Pour juger ce scénario, mieux vaut regarder les faits que la rhétorique : disponibilité géographique réelle, prix de l’abonnement, performances techniques de la voiture support, comparaison d’efficience face aux rivales, volumes de livraison et cadre réglementaire. Sur ces cinq points, Tesla dispose d’arguments tangibles. Mais l’autonomie sans supervision généralisée, elle, reste non communiquée pour le marché français dans les sources consultées.
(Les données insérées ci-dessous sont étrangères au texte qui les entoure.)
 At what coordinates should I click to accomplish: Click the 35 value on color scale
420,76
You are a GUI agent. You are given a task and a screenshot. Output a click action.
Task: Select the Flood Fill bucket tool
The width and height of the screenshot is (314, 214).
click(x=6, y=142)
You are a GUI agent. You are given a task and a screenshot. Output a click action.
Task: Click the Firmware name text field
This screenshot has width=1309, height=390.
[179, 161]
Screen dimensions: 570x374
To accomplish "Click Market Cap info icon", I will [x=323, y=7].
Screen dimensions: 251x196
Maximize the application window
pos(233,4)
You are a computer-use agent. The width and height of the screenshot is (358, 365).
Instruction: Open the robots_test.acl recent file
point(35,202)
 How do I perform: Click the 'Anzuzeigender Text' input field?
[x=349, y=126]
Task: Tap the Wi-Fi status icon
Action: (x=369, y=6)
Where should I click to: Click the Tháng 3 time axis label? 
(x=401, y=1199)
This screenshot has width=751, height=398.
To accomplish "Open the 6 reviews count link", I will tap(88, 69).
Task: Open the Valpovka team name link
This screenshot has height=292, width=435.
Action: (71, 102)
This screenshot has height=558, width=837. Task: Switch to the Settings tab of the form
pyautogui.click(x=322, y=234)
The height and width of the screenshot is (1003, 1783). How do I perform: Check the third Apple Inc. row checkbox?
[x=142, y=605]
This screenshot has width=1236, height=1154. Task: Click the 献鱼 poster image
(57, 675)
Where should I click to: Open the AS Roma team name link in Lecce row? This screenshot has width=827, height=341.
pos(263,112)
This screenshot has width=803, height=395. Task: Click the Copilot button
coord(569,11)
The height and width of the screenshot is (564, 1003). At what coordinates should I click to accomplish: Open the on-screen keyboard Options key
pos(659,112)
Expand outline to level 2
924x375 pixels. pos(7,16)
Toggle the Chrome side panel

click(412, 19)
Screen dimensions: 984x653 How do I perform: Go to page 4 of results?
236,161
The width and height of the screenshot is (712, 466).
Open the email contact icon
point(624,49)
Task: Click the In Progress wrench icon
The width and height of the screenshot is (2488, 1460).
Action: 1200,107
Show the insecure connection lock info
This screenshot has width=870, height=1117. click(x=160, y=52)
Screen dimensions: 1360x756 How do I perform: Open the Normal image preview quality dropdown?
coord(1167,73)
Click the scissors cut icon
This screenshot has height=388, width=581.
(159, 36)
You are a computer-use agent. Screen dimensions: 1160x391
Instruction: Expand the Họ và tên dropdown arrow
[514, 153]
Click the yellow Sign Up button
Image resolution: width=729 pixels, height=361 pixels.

Un seul sujet compte maintenant : l’usage massif, pas l’effet démo
Le débat n’est plus de savoir si Tesla sait impressionner. La marque y parvient depuis longtemps. Le vrai test est beaucoup plus froid : est-ce que FSD (Supervised) augmente assez la valeur perçue d’une Model 3 ou d’une Model Y pour justifier un achat ou un abonnement récurrent ?
À ce stade, la réponse la plus honnête est nuancée. Le matériel de base reste compétitif. L’efficience énergétique de la Model 3 demeure un vrai atout. Les volumes de Tesla montrent que la marque a l’échelle pour diffuser vite une amélioration logicielle. Mais le marché n’achète pas encore une voiture autonome au sens strict. Il achète une voiture électrique très connectée, très efficiente, et enrichie par une assistance avancée qui reste sous contrôle humain, selon Tesla et la NHTSA.
Pour suivre ce dossier à la source, le lien le plus utile reste la page officielle de Tesla France dédiée au FSD supervisé : https://www.tesla.com/fr_FR/autopilot
Mon avis :
L’analogie avec l’iPhone est habile, mais trop spéculative: le vrai atout de Tesla reste une assistance à la conduite perçue comme confortable au quotidien; la vraie limite, majeure, est l’absence ici de preuve d’autonomie non supervisée et un prix encore élevé, autour de 31 000 € plus 88 €/mois.